Garik Karapetyan

Personal information
- Born: 11 June 2003 (age 23) Gyumri, Armenia

Sport
- Country: Armenia
- Sport: Weightlifting
- Weight class: 102 kg
- Coached by: Pashik Alaverdyan

Medal record
Men's weightlifting
Representing Armenia
European Championships
| Gold medal – first place | 2023 Yerevan | 102 kg |
| Gold medal – first place | 2025 Chișinău | 109 kg |
| Gold medal – first place | 2026 Batumi | 110 kg |
| Bronze medal – third place | 2024 Sofia | 102 kg |
European U23 Championships
| Gold medal – first place | 2025 Durres | 110 kg |

= Garik Karapetyan =

Armenian weightlifter (born 2003)

Garik Karapetyan (born 11 June 2003) is an Armenian weightlifter. A European Champion, he competed at the 2024 Summer Olympics.

==Career==
===Junior career===
He won silver at the 2019 Youth World Weightlifting Championships in Las Vegas in the 89 kg category.

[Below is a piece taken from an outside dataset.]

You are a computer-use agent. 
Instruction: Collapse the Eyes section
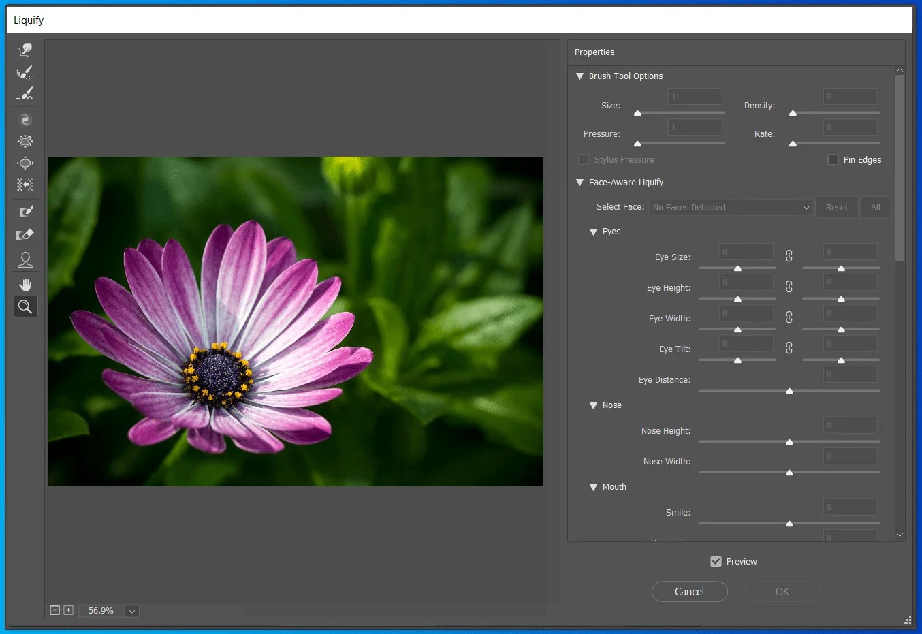[593, 232]
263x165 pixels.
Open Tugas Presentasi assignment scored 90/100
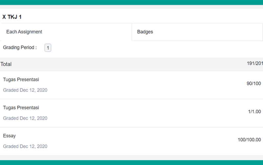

He won gold at the 2021 Junior World Weightlifting Championships in Tashkent in the 96 kg division. He won gold at the 2022 Junior World Weightlifting Championships in Heraklion, Greece in the 96 kg division.

He won his third consecutive junior gold medal at the 2023 Junior World Weightlifting Championships in Guadalajara, Mexico in the 102 kg category. He finished his junior career with three junior world records at this weight.

===Senior career===
He won gold at the 2023 European Weightlifting Championships in the 102 kg division in April 2023. His 178 kg snatch set a European youth record.

Competing at the 2023 World Weightlifting Championships in Riyadh, he snatched a new Junior world record of 183 kilograms whilst competing in the 102 kg category.

He won the bronze medal at the 2024 European Weightlifting Championships in Sofia, Bulgaria in the 102 kg category.

He placed fourth at the 2024 Paris Olympics in the Men's 102 kg division. He shared first place with China's Liu Huanhua after the Snatch with a 186 kg lift but missed out on medal after the Clean & Jerk having lifted 398 kg in total.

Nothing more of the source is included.